Top sectors with good buying opportunities
A stock that was a “buy” three months ago may no longer be a “buy” as its price could have surged. Hence, it is important to scout for stocks that are undervalued or have the potential to grow. Every economic cycle has gainers and losers. The current economy has two winners, automotive and real estate. And if you are looking from a long-term perspective, telecom and technology are good investments.
The automotive and real estate sectors were the losers in the high-interest rate environment. The rising borrowing costs made these high-ticket items unaffordable for an average Canadian even after taking a loan. However, the cycles are reversing, and I have two reasons to be bullish on them.
- Falling interest rates could revive borrowing activity.
- Trump’s presidency could drive demand for gasoline and hybrid cars, given that demand for cars has subdued for the last three years.
Two Canadian stocks to buy right now with $1,000
If you have $1,000 to invest, you could consider investing in the below two stocks.
Magna International stock
Magna International (TSX:MG) stock has been in a downtrend since the beginning of 2022 as multiple factors affected the overall automotive sector. The semiconductor shortage lengthened the car delivery timelines, increasing inventory costs for automakers and component suppliers like Magna. The pending orders were fulfilled in 2023, which drove Magna’s sales up 13% to $42.8 billion, its highest in more than five years.
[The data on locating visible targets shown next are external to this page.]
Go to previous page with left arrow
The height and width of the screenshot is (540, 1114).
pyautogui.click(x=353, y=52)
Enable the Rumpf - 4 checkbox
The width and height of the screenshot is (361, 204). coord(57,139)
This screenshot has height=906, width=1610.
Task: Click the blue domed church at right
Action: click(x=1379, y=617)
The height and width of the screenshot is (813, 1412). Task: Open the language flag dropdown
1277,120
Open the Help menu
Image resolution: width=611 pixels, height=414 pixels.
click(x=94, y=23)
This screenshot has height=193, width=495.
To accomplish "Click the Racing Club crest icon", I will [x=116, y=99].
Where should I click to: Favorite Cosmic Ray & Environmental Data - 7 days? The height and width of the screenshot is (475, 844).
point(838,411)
Despite this, Magna’s stock showed no upside as the 2024 automotive demand outlook was subdued due to high-interest costs.
However, the stock has seen a recovery since September when the U.S. Fed began rate cuts. The United States is one of the largest automotive markets, and a hope of recovery drove Magna’s stock up 20% in three months. There is more room for growth as automotive demand picks up in 2025. I expect the stock to reach a price of $100 price, representing a 50–55% upside.
Magna’s stock can give you capital appreciation and a dividend of $2.68 per share. A $500 investment could grow to $750 in the next two years and earn you $42 in total dividends.
CT REIT
CT REIT (TSX:CRT.UN) is another attractive buying opportunity at a price point below $18. The REIT is the real estate arm of Canadian Tire, which sells automotive, hardware, sports, leisure, and housewares at its retail stores. An uptick in discretionary spending could fuel the retailer’s expansion plans and CT REIT would help it execute them by developing new stores. CT REIT acquires, develops, and leases stores to Canadian Tire.
The new properties earn a higher rental income, used to pay for future developments and give distributions to unitholders. The REIT’s unit price is trading at a 17% discount from its 2022 price of $18 as the real estate prices fell. The fair market value of CT REIT’s portfolio fell and so did its unit price. As the real estate value recovers, the REIT unit price will increase. Its unit price has already recovered 11%.
A $500 investment in CT REIT can earn you $30.70 in distributions per share. You can expect 20% capital appreciation over the next two years and a 3% annual distribution growth.